— Source material —
[Start of section]
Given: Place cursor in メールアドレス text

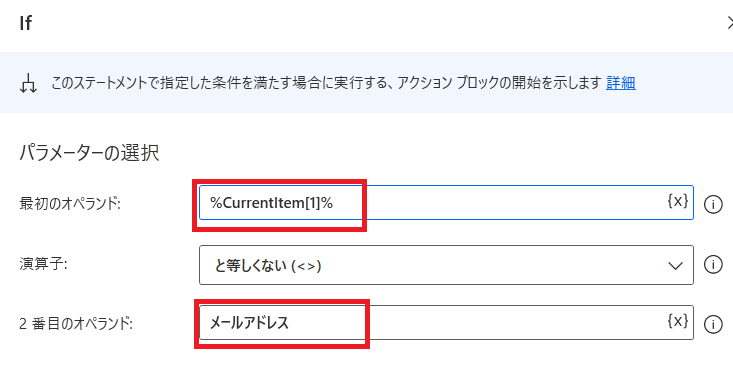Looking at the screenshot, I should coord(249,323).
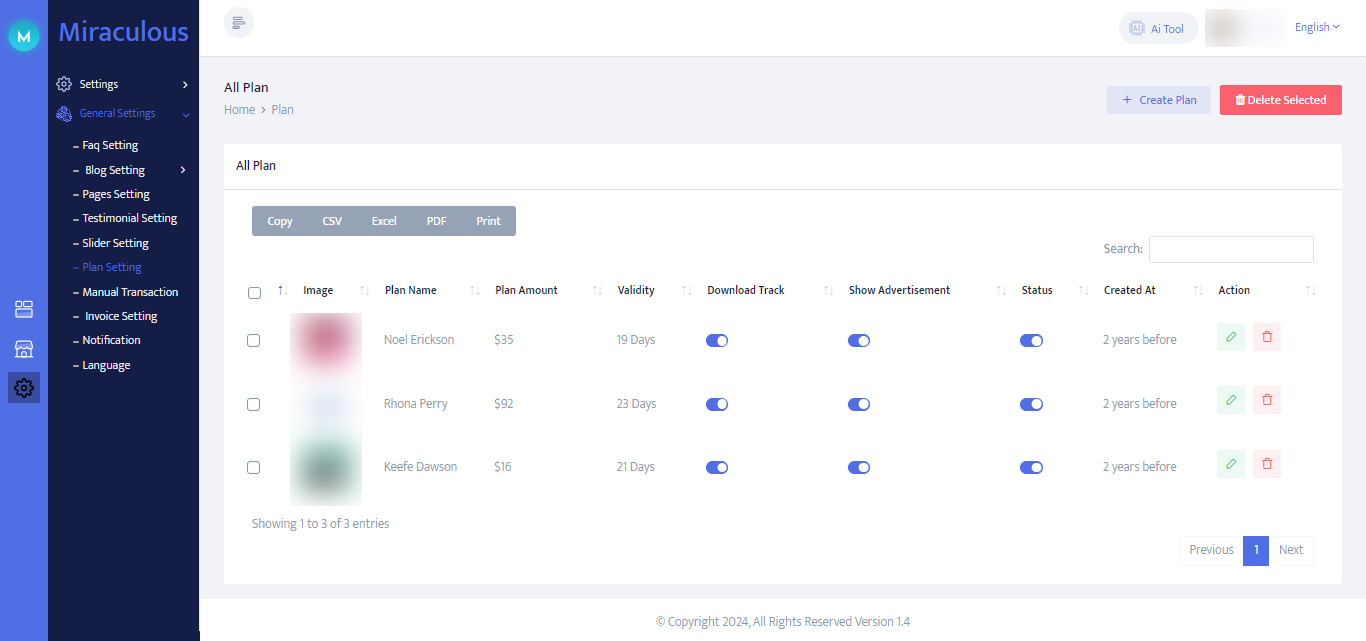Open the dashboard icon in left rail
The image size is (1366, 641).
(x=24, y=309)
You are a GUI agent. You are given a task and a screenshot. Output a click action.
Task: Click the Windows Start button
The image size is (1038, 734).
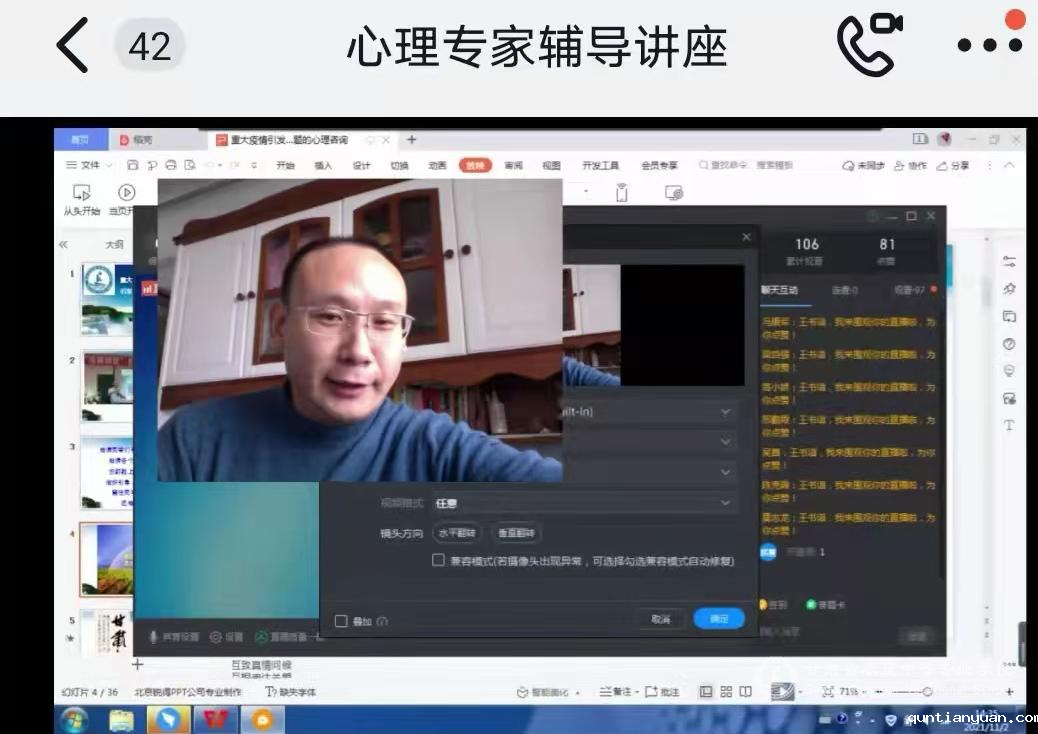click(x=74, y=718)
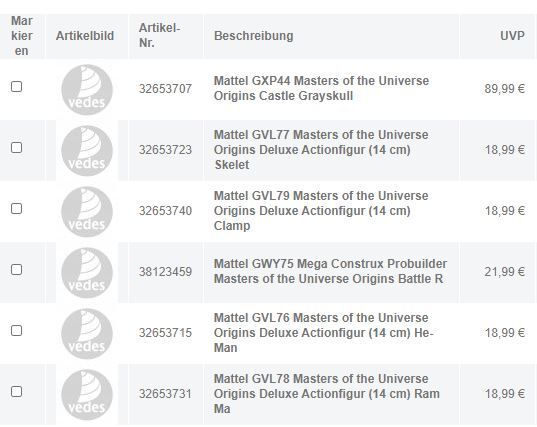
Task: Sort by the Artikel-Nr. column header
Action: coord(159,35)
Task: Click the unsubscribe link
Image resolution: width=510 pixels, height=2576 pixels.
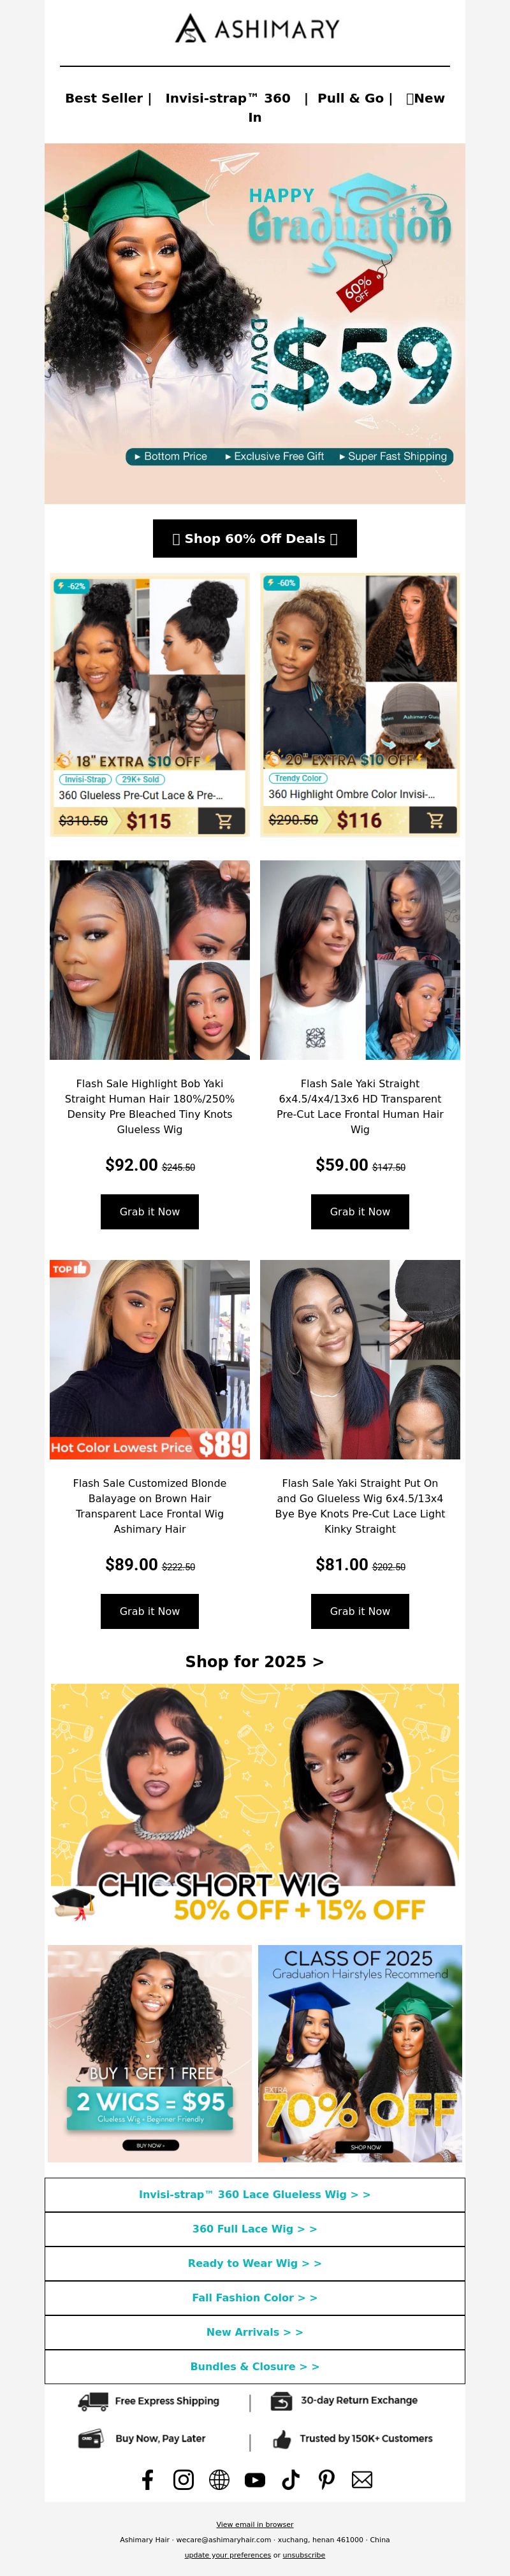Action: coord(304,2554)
[End of section]
[Start of section]
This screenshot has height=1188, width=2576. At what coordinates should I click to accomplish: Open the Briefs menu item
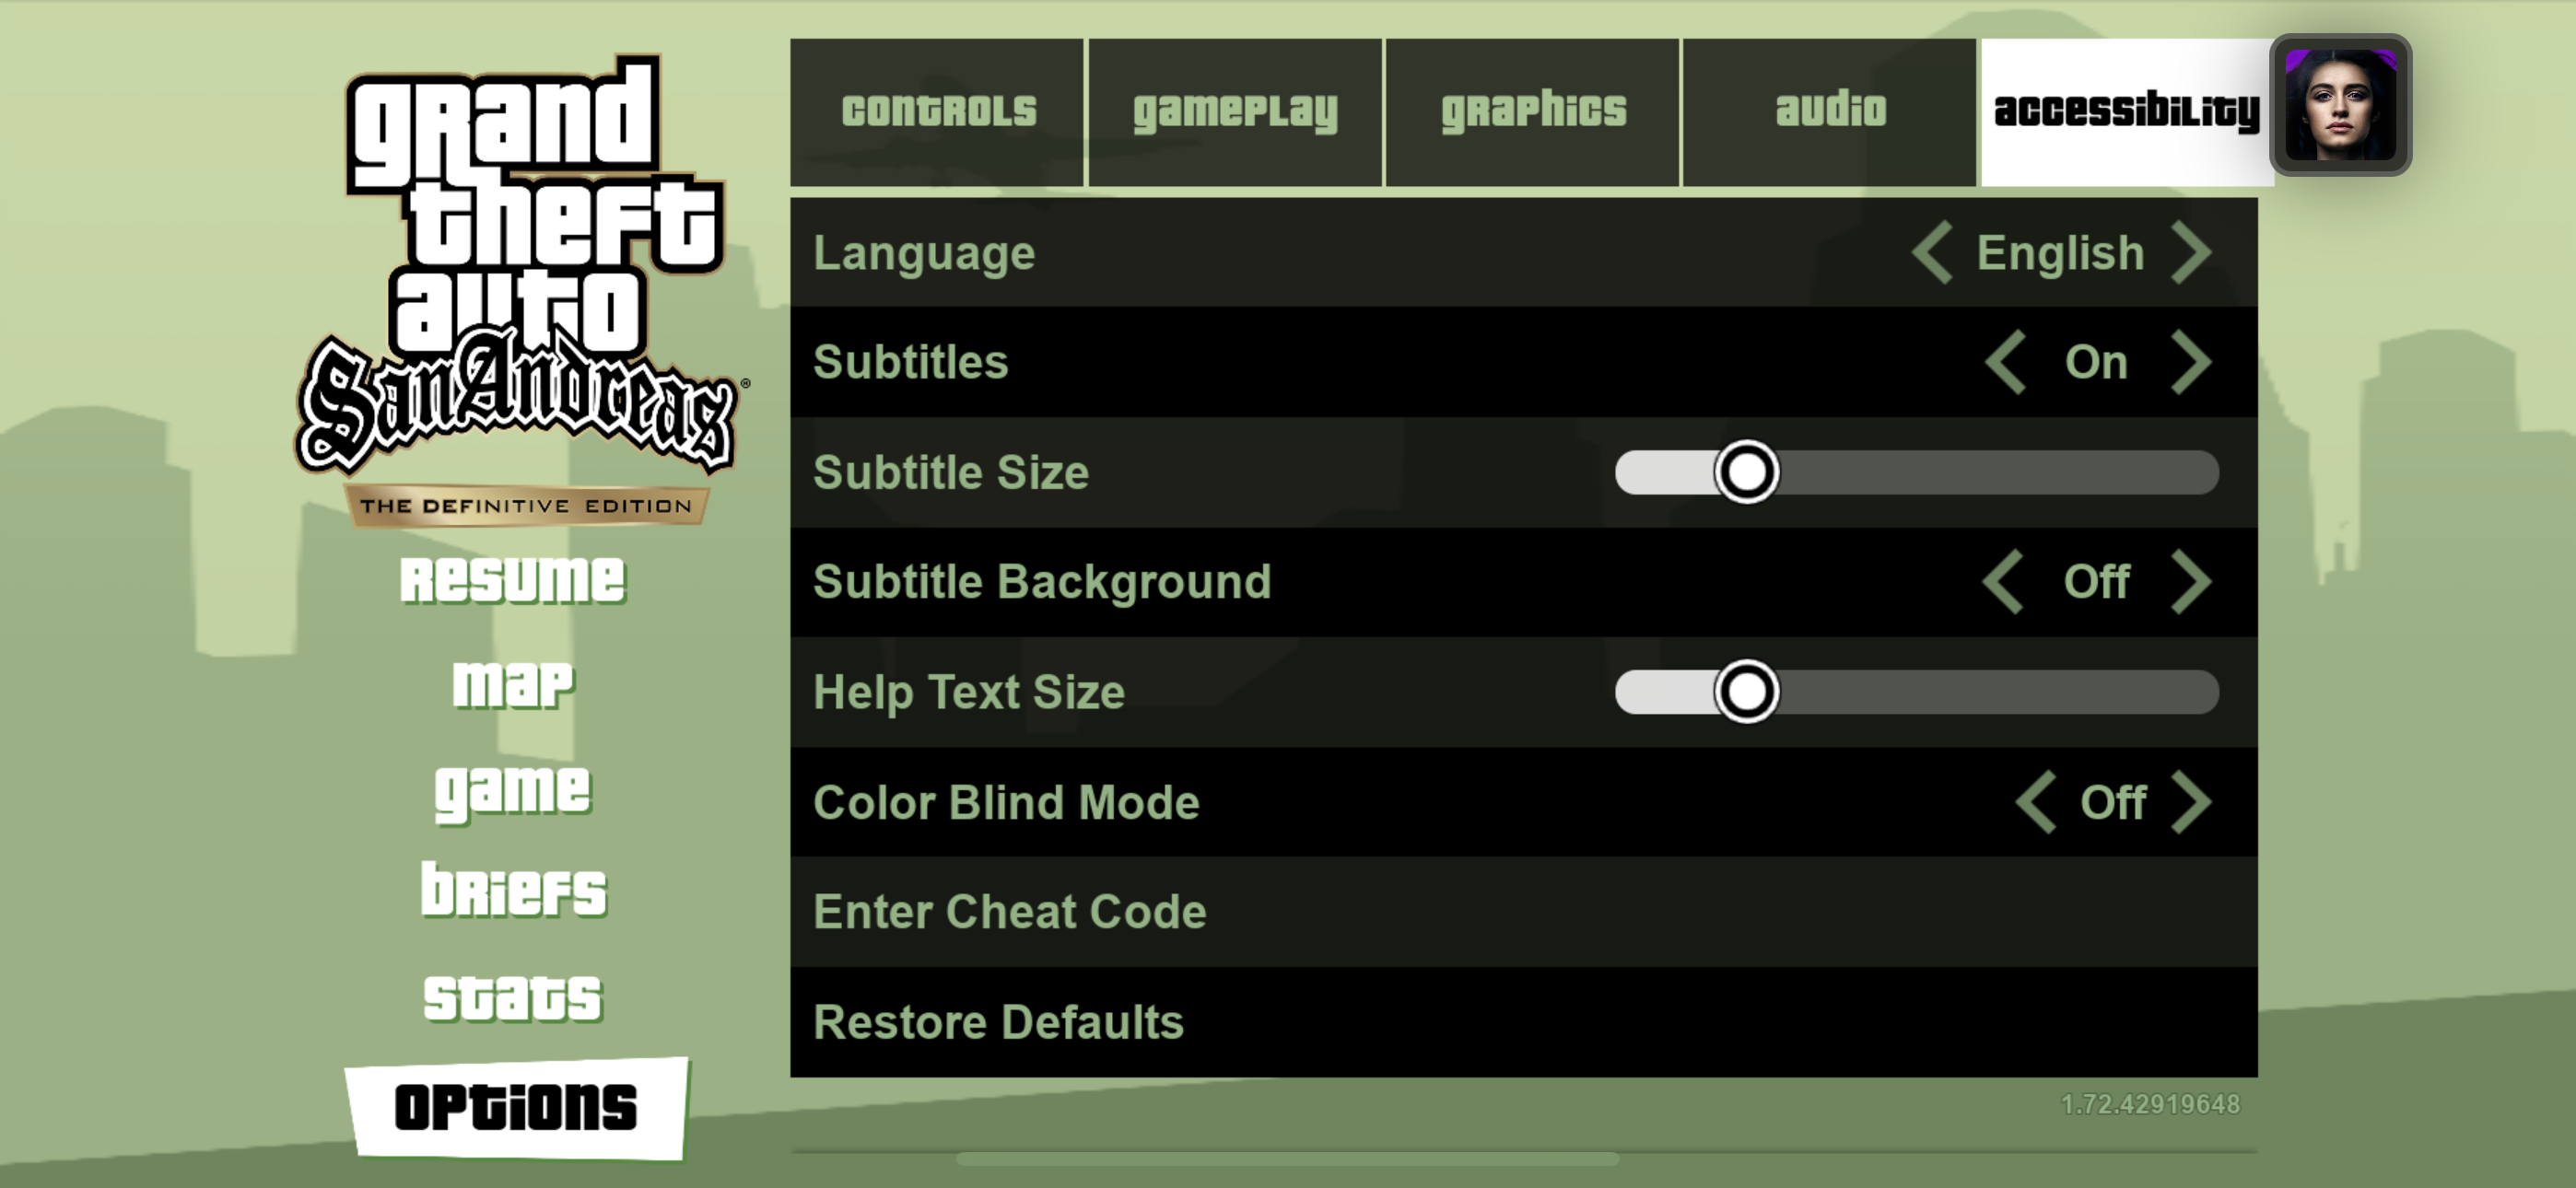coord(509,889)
[End of section]
[Start of section]
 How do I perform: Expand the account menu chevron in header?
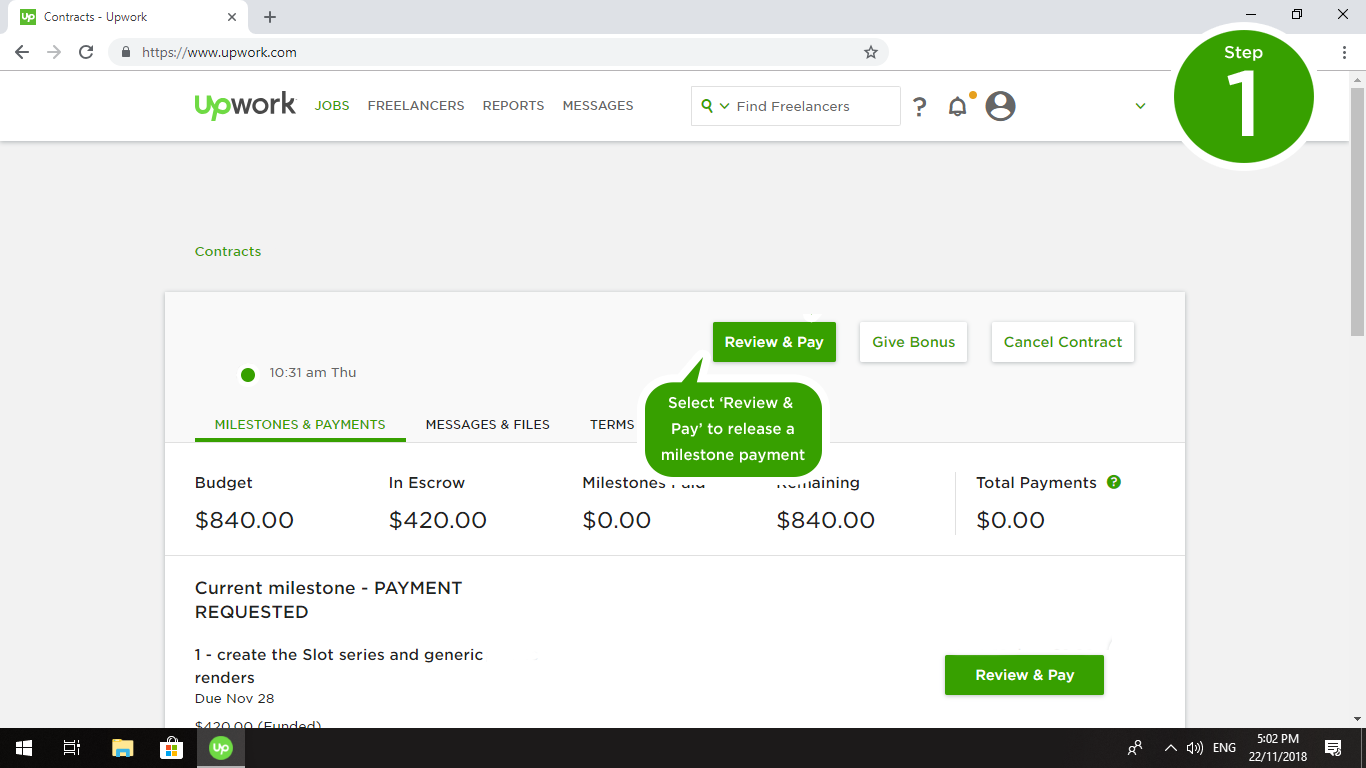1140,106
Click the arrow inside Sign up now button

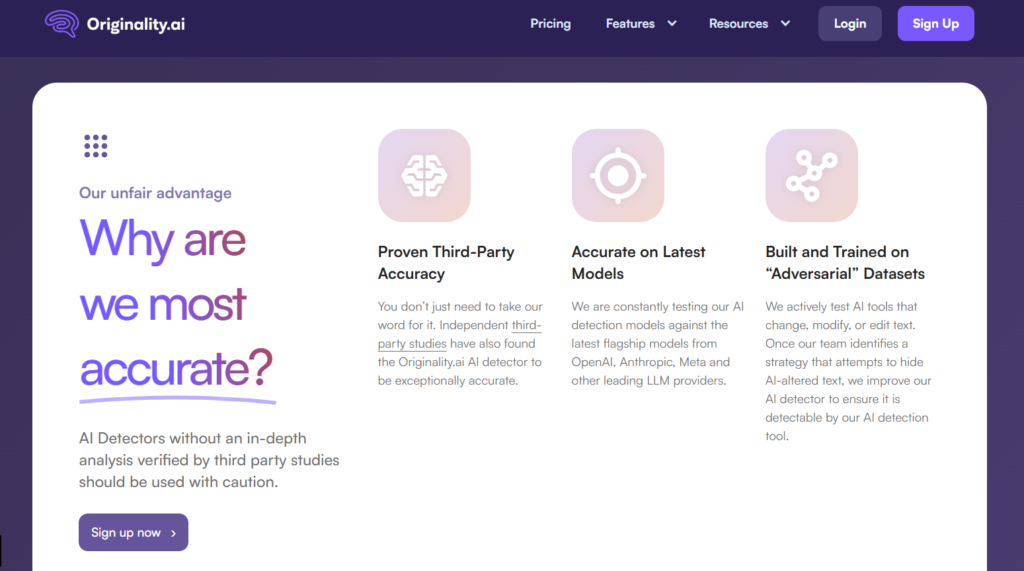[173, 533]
[End of section]
— Task details —
Write back the stretch of lines above that begins with the line holding "Given: Place cursor in メールアドレス text" and ends with the line holding "Task: Click the Windows Start button", both included, exactly as written. Pictures stay out.

— Expected answer —
Given: Place cursor in メールアドレス text

Looking at the screenshot, I should coord(249,323).
Open the dashboard icon in left rail
The image size is (1366, 641).
(x=24, y=309)
You are a GUI agent. You are given a task and a screenshot. Output a click action.
Task: Click the Windows Start button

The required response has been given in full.